L’Instruction « Musicam sacram » (S.C.R. 5 mars 1967) :

65. Dans les messes chantées ou lues, on peut utiliser l’orgue, ou quelque autre instrument légitimement admis, pour accompagner le chant de la chorale et du peuple. On peut en jouer en solo avant l’arrivée du prêtre à l’autel, à l’offertoire, pendant la communion et à la fin de la messe. On peut appliquer la même règle, en l’adaptant correctement, dans les autres actions sacrées.

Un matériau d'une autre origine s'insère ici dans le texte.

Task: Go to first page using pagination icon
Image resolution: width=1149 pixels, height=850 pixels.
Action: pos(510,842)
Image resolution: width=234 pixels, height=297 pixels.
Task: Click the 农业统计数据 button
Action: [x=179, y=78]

66. Le jeu en solo de ces instruments n’est pas autorisé durant le temps de l’Avent et du Carême, pendant le triduum sacré et dans les offices ou messes des défunts.

Cæremoniale episcoporum (1984) :

48. On n’ornera pas l’autel de fleurs depuis mercredi des Cendres jusqu’à l’hymne Gloria in excelcis de la vigile pascale, ni dans les célébrations pour les défunts. Sont toutefois exceptés le dimanche Lætare (4e de carême) et les solennités et fêtes.

236. Pendant le Temps de l’Avent le jeu de l’orgue et des autres instruments de musique et l’ornementation florale se fera avec la modération qui convient au caractère de ce temps sans, pour autant, anticiper la pleine joie de la nativité du Seigneur.

252. En ce Temps [de Carême] il est interdit d’orner l’autel de fleurs, et le jeu d’instruments n’est permis que pour soutenir le chant. Sont toutefois exceptés le dimanche Lætare (4e de carême) et les solennités et fêtes.

824. Dans la célébration des obsèques (…) on n’ornera pas l’autel de fleurs. Le jeu de l’orgue et d’autres instruments n’est permis que pour soutenir le chant.

Le chant sacré qui est lié aux paroles fait partie nécessaire ou intégrante de la liturgie solennelle, comme le rappelle la Constitution Sacrosanctum Concilium (n. 112), tandis que le jeu de l’orgue ou des instruments n’est que de l’ornementation. Chanter convenablement sans l’omniprésent soutien (ou cache-misère) du jeu de l’orgue requiert souvent plus d’application de la part des fidèles et des chantres, ainsi qu’un plus grand « sacrifice » du temps que ces derniers passeront en répétition. En récompense, ceux qui préparent avec soin les chants authentiques pour pouvoir les donner « sans béquilles » se trouveront en quelque sorte imprégnés des sentiments de l’Église, tandis que tous seront frappés, et par ces moments où l’Église chante son Seigneur en se passant volontairement de toute aide mécanique, et par le retour de la splendeur instrumentale qui en sera l’aboutissement.